How to extract data from a long set of strings and put it into one cell/array/matrix?
2 次查看(过去 30 天)
显示 更早的评论
Dear Colleges,
I am sitting here now for too long and think I ultimately need your help. Problem:
I crawled a website with search info and responding I wirte each request into a string in MATLAB. Thus I have a data folder containing ~1000 .mat elements.
Inside a string it looks e.g. like this [see end of post for data]. My problem is, that I want to crawl through all the data and extract the information given by
- dc:identifier
- dc:title
- dc:creator
- prism:publicationName
- prism:coverDate
- prism:coverDisplayDate
- prism:doi
- citedby-count
- prism:aggregationType
from the strings. That means that I want to search for the dc:identifier entry, extract the data after that entry, delet all " _ ' whatever signs and put the information into a cell/matrix.

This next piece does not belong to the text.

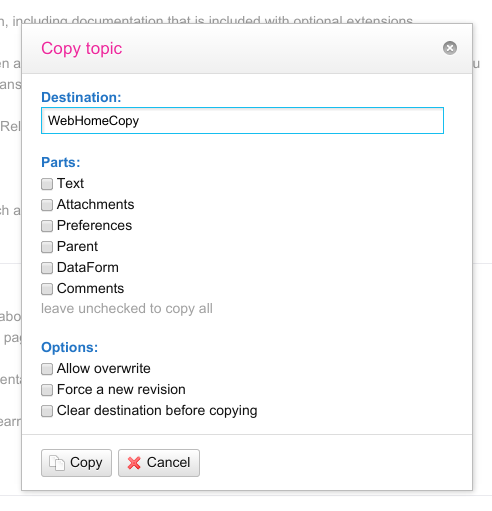492x511 pixels.
Task: Enable Clear destination before copying
Action: coord(47,411)
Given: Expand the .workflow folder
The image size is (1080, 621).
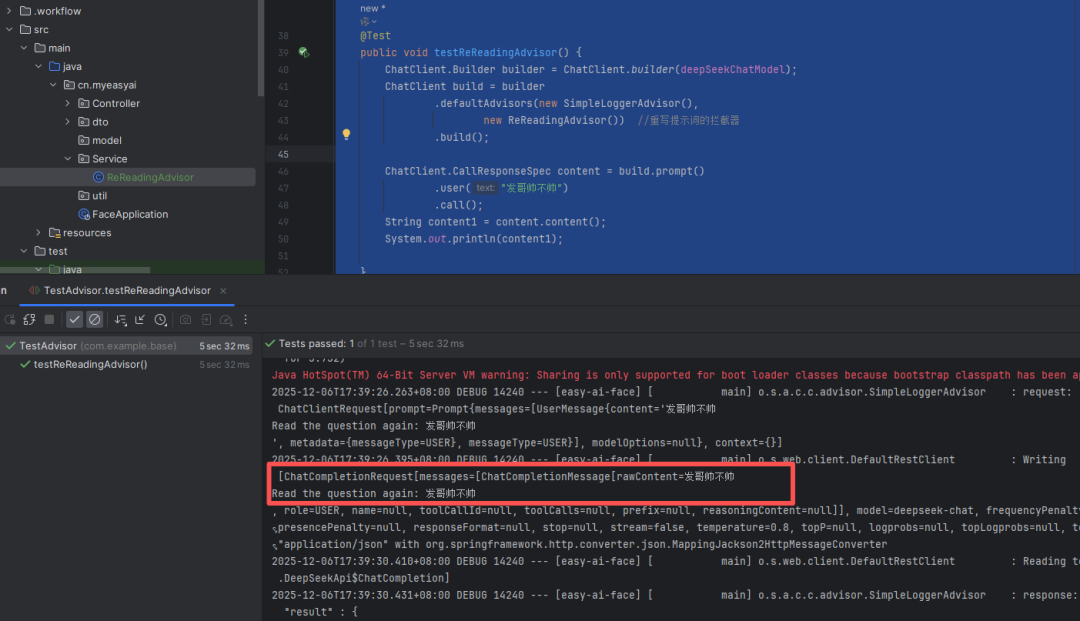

Here one string of the 1000 ~ has mostly more then 1 dataset (mostly 200) indside. Therefor I would like to exerpt all data in, perhaps, a cell array where the headcolumn represents the "dc:identifier" etc. and each following column contains then one dataset ending up in having ~ 147.000 dataset in one "array" / "cell" whatever.
So up to now I tried strsplit and regex but my Matlab language knowledge is coming to and end.

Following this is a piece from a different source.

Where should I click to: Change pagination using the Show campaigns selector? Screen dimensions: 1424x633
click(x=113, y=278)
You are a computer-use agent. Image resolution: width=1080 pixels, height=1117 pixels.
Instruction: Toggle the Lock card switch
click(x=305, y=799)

Another try is to put the following into a huge for loop and reading one after one stringdataset and trying to get data out
somestring = COMPdata2010res7;
underscore_indices = strfind(somestring,'"dc:title":"');
fs_indices = strfind(somestring,'creator"');
title = somestring(underscore_indices(end)+12:fs_indices(end)-1);
somestring = COMPdata2010res7;
underscore_indices = strfind(somestring,'creator":"');
fs_indices = strfind(somestring,'","prism:publication');
creator = somestring(underscore_indices(end)+10:fs_indices(end)-1);
[DATA Example from ONE String] [Data filename: "COMPdata2010res7.mat"]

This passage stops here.